小惑星探査機「はやぶさ」のプロジェクトマネージャーを務めた川口淳一郎宇宙航空研究開発機構教授の講演が11日、杜(もり)のホールはしもと(相模原市緑区橋本)で開かれた。川口教授は、世界で初めて月以外の天体に着陸し、帰還したはやぶさの偉業を振り返り「高い目的意識の共有に基づくチームワークと、モチベーションの維持の成果だ」と強調した。
小惑星「イトカワ」への航行を通して、自動制御技術の実証などを目的としたはやぶさ。7年にわたる旅の途中、イトカワの試料回収のための弾丸が発射されなかったほか、地球との通信が一時途絶えるという危機に直面していた。

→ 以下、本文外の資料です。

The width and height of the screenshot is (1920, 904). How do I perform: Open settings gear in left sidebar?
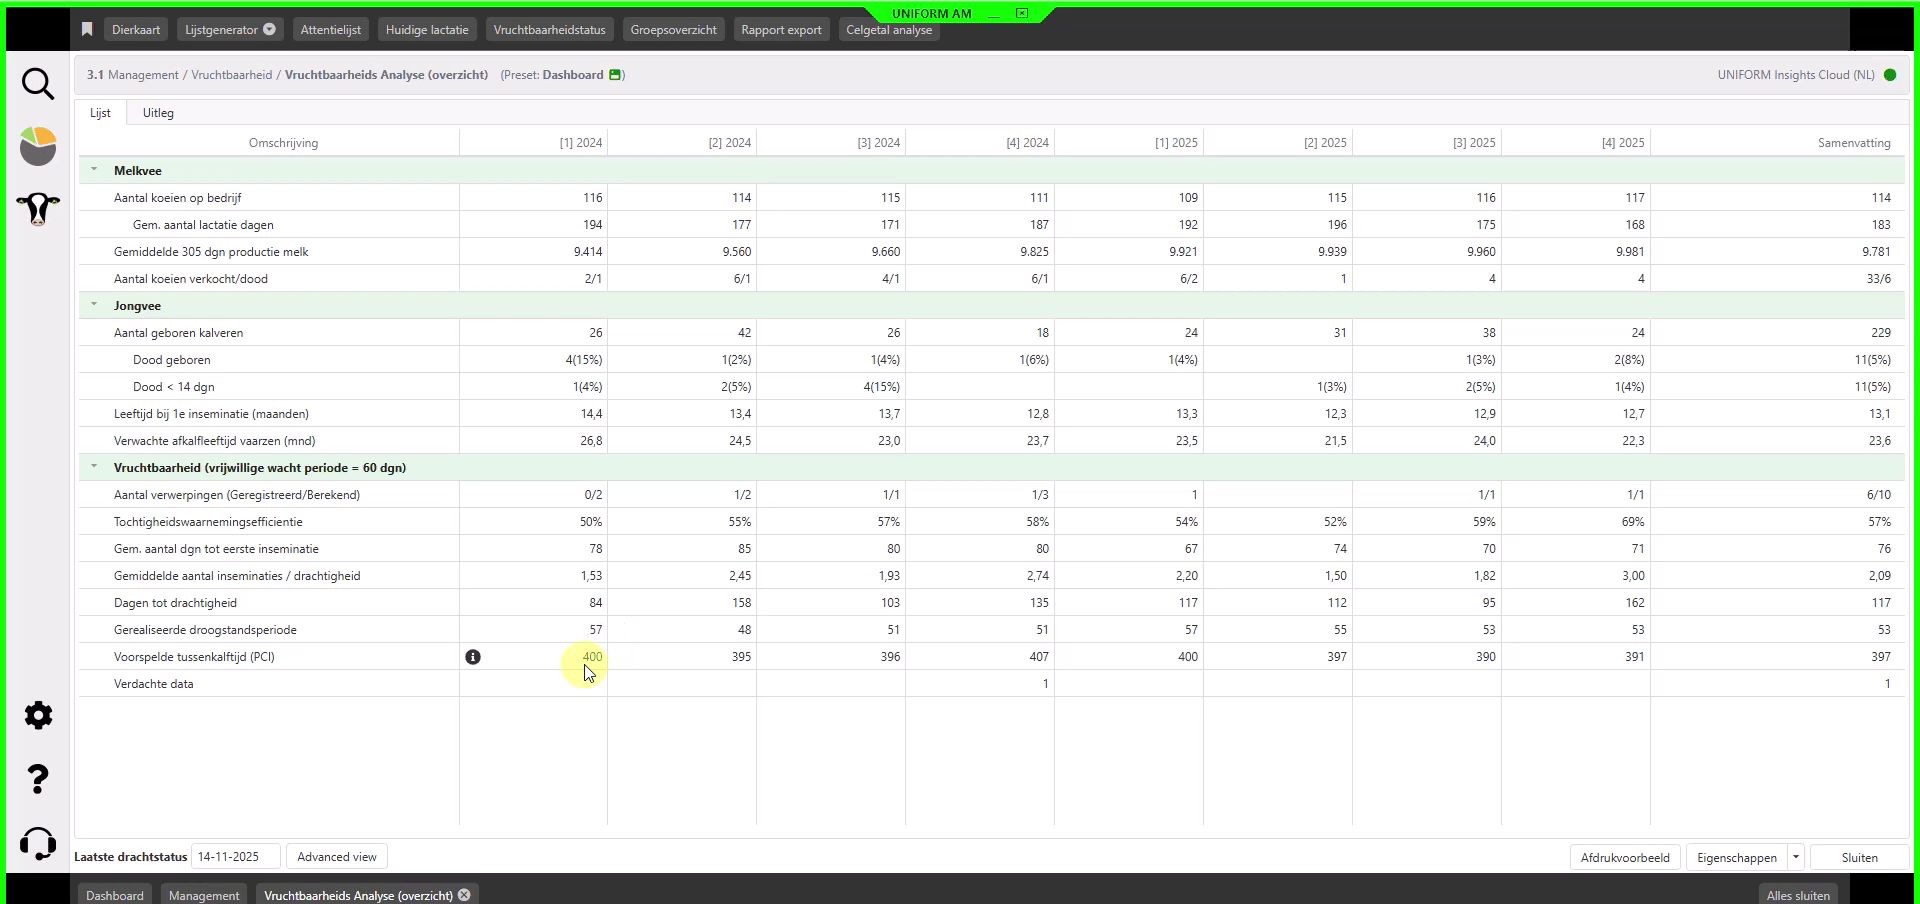coord(38,716)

川口教授は当時を「科学技術全体の信頼を落としかねない、どん底の状況だった」と明かすも、「リーダーが成功の可能性を失ってはおしまい」として、前向きな姿勢を崩さなかったことを説明。その一方、ピンチのたびに神頼みをしたエピソードも披露し、笑いを誘った。困難を乗り越えて帰還したカプセルとの対面は「驚くほどきれいで、思わず感涙した」。
科学技術の前進のためには、リスクが伴う投資が不可欠として「高い塔を建ててみなければ、新しい水平線は見えない」と、挑戦する大切さを訴えた。
講演は相模原法人会が主催。宇宙航空分野の関連企業も出展し、技術力をPRした。